Attending virtually all the meetings on the Longjump project, I was in a position to hear the full range of the engineers' lamentations. After many weeks of sitting at vinyl-laminated tables in the blank-walled boxes of conference rooms, I felt overwhelmed by the burden of what I was taking in.
One day I broke it all to Alan. I expected a conventional "Buck up and carry on" speech, with a sprinkle of praise and commiseration from him, but Alan's response astonished me entirely.
"I think," he told me in his deliberate speaking style, into which he seemed to place each word with special consideration, "you should write up exactly what you told me and send it as an email to the entire company."

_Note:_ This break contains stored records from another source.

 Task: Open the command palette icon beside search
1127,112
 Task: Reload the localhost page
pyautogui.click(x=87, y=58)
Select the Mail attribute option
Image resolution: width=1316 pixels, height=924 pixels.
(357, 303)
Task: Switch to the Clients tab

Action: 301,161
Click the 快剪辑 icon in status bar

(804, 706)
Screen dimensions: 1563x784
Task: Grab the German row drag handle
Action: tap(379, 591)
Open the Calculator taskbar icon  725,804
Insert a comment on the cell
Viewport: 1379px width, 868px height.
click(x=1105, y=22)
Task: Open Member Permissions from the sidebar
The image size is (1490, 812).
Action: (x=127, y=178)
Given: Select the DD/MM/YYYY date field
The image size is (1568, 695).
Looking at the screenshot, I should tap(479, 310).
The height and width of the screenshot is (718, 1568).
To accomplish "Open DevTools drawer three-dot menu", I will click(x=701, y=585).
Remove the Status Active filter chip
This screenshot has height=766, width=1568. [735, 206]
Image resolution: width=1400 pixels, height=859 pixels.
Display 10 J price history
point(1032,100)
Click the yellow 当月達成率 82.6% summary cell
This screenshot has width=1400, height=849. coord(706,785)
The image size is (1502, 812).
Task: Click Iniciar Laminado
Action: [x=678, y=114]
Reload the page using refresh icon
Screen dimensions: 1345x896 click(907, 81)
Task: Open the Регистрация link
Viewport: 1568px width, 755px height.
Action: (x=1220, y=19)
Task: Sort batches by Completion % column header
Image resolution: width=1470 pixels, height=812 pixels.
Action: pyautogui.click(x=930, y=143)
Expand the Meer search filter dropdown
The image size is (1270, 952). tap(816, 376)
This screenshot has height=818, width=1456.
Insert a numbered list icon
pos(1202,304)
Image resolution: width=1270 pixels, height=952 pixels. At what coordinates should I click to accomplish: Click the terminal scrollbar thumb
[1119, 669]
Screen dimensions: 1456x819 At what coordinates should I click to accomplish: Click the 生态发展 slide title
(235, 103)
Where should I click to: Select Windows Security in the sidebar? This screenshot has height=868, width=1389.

What a bizarre idea! Admittedly, in Edom Engineering's loose corporate culture, staff always felt comfortable using the companywide alias, which would instantly reach everybody from the manufacturing team to the CEO. The alias was used not only for official business, but to announce parties, reschedule soccer games, and exchange jokes. There was nothing sacred about the companywide alias.
But one could ask whether I had anything to say that deserved taking up people's time. Everything I told Alan had circulated freely in the halls. As I have already indicated, engineers stopped talking about these issues because they had held the conversation many times and felt it was over and done with.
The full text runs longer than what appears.